How to Set-Up an Enterprise

Pricing

In India, price is often affected by excise duty, sales tax and local taxes like octroi, thereby making it difficult to maintain a uniform price throughout the country. You may opt for any of the following policies or modify and combine them depending upon your objective or you can have your own pricing policy :

"Return on Investment" pricing

The price is fixed after taking into consideration the financial aspect. 'Amount spent and return expected' is the key factor in deciding the price. This has relation with the sales forecast too.

"Penetrating the Market with a Low Price"

This involves selecting the lowest yet profitable price per unit so that you can sell a maximum number of units. Once your product is in demand or is accepted in the market, you can increase the price of your product.

Introducing A Product At A Premium" Price Policy

When a product is innovative and competition is low or non existent, this policy can be applied. You can make optimum profit. When you face competition later, you can lower the price.

"Ethical" Pricing

Price is fixed keeping the welfare of the society in mind. For many life saving drugs, this particular policy is used. The product is sold at the lowest possible price with either a very reasonable margin or no profit at all. Profit may be earned from other products.

"Full Line" Pricing

If you are selling a range of particular product for example pickles, then you price the product in a particular range, this way you may earn more profit in one flavour and less on the other. But, you cannot sell only the one that gives you maximum profit, or else a customer may switch over to another brand where he would be able to exercise an option for other flavours.

"Pricing On The Basis Of Competition"

In this case, you follow the leader for fixing the price. "Rasna" is the leader in the area of synthetic sherbets. Pricing of a similar product will have to be decided based on the price of "Rasna".

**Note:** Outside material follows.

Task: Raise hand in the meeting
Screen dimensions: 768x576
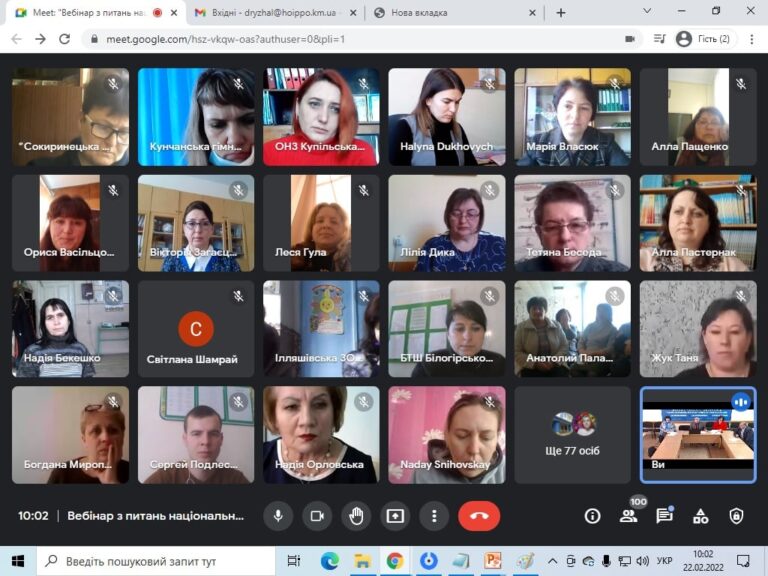Action: 356,516
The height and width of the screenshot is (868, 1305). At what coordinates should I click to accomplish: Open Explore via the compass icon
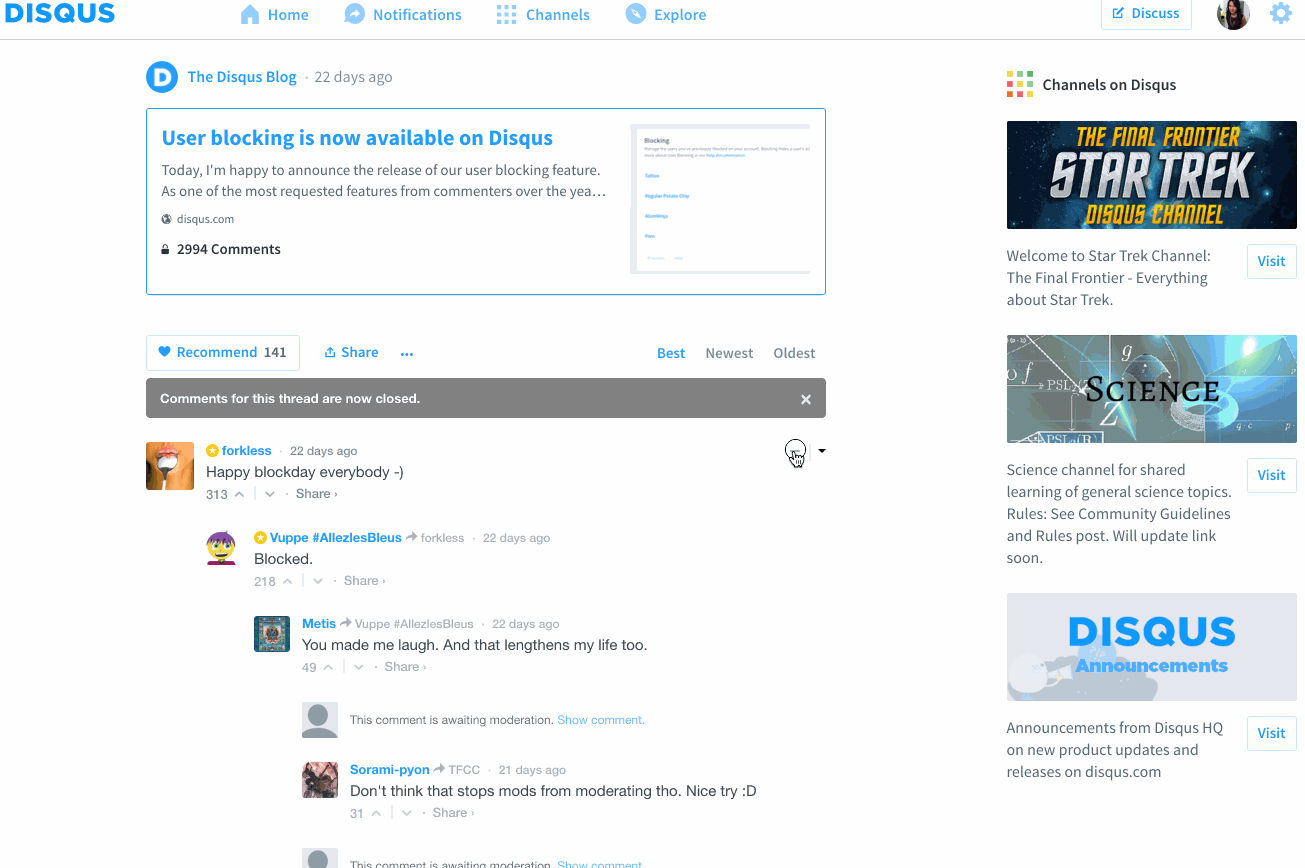point(634,13)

Before fixing the price of product, ask yourself is the price reasonable, would you buy the product at the price you have decided upon if you were a customer.

You must also ascertain:

  • the retail prices of competing brands
  • the commission offered to traders/distributors/stockists by competitors
  • the ex-factory price (including taxes) of the competing brands
  • the pricing strategy you want to adopt
  • the special features of your product that would not hinder the customers from buying your products
  • if you are charging higher price than that of your competitor.